Problem:
Within the data that follows, how many lines carry the string "Given"? Give the number alone.

Available records:

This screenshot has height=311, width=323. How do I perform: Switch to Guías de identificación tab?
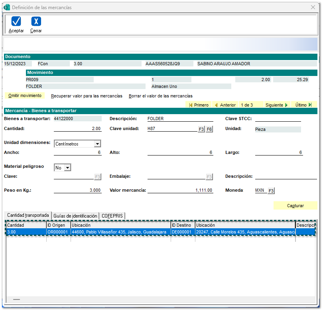tap(75, 216)
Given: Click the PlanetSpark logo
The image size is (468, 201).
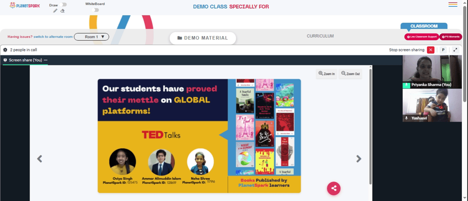Looking at the screenshot, I should point(25,5).
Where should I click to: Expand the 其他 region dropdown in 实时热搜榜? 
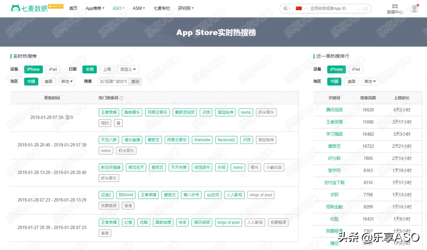(67, 81)
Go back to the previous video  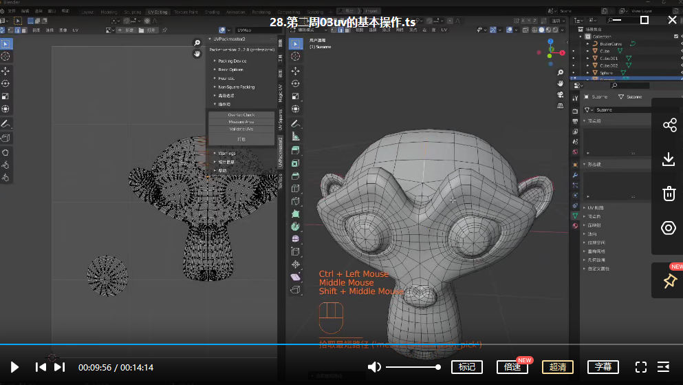coord(41,367)

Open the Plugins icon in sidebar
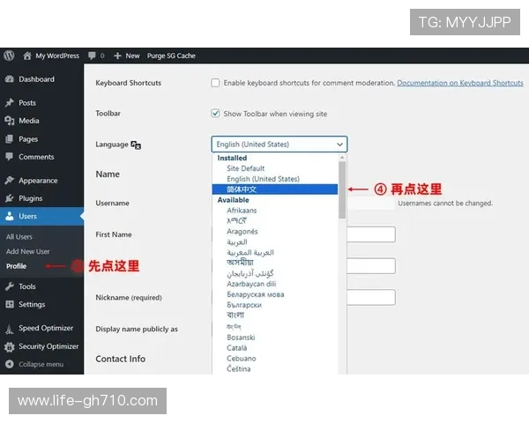[x=9, y=198]
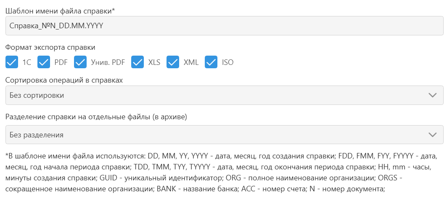Image resolution: width=447 pixels, height=201 pixels.
Task: Expand the file splitting dropdown chevron
Action: point(432,135)
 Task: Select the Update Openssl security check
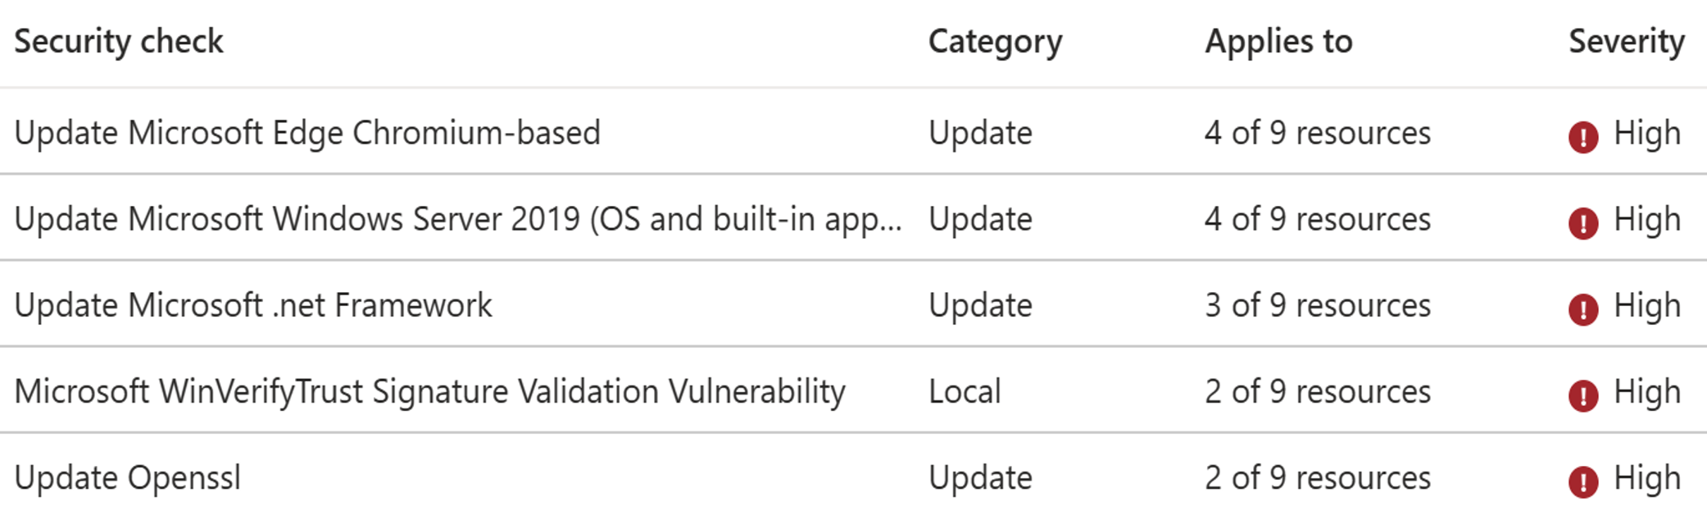pos(128,477)
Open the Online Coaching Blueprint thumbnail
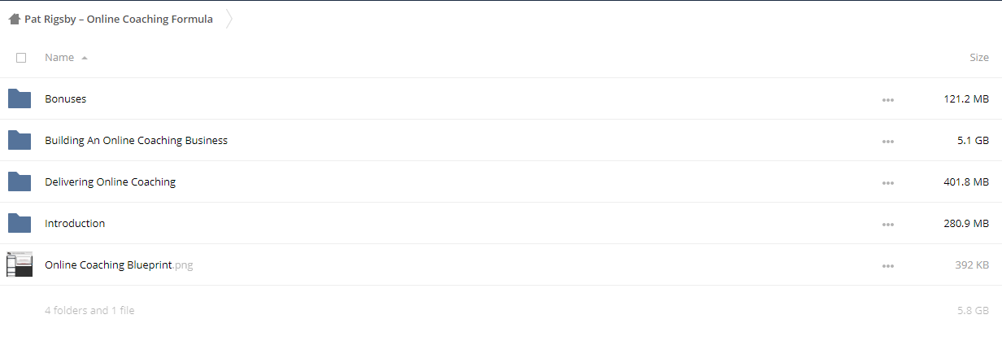This screenshot has width=1002, height=341. (20, 264)
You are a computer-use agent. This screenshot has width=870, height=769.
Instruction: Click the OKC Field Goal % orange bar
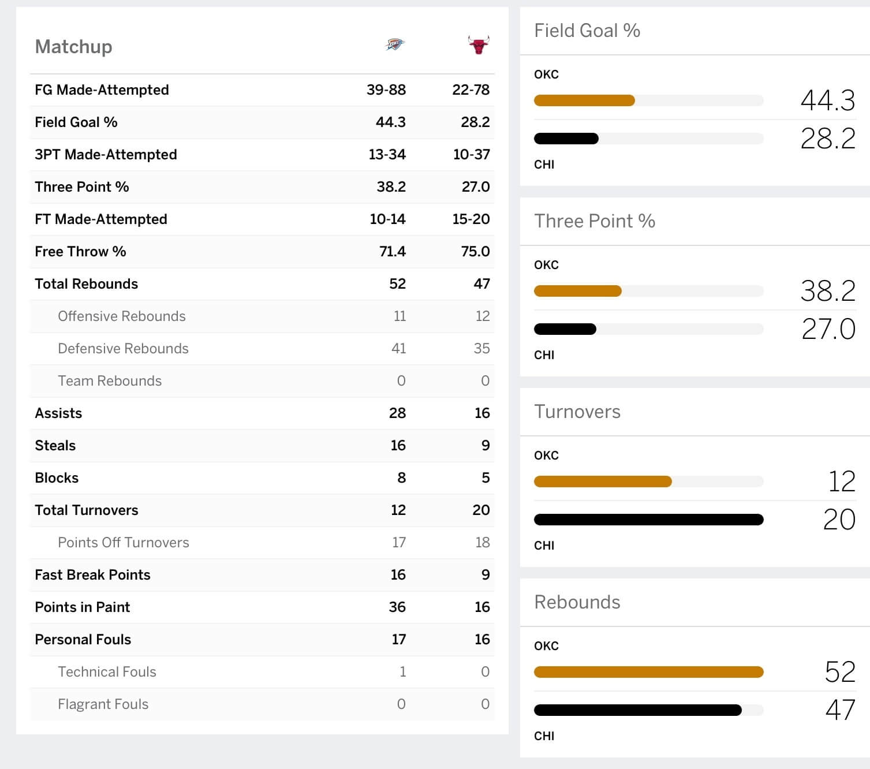tap(584, 100)
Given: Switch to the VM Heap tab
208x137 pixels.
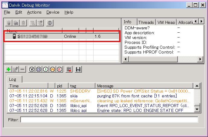Looking at the screenshot, I should click(x=165, y=22).
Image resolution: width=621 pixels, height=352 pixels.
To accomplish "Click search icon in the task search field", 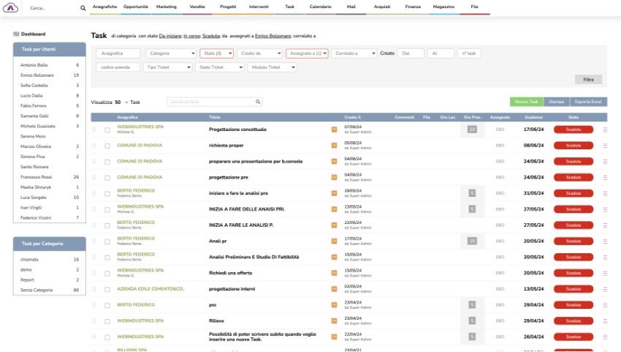I will click(x=258, y=102).
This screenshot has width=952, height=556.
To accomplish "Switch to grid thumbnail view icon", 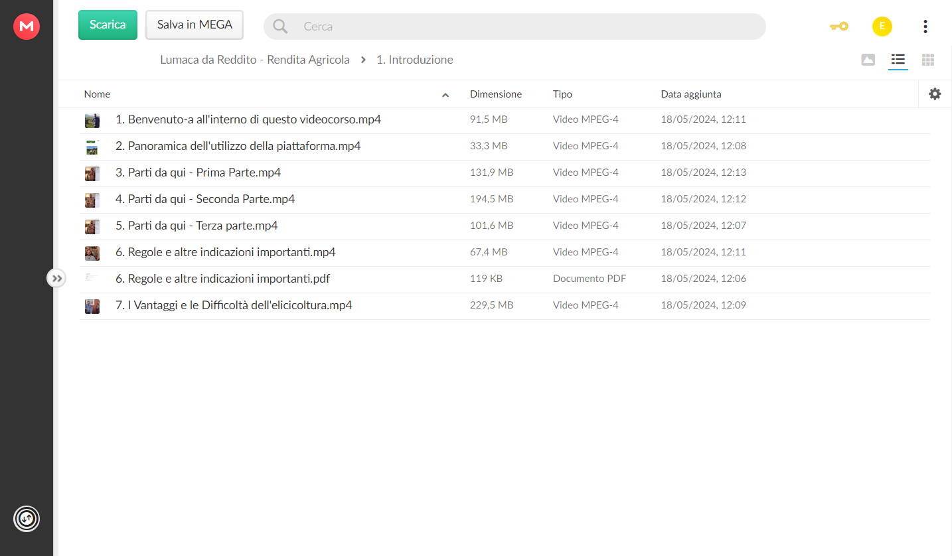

Task output:
2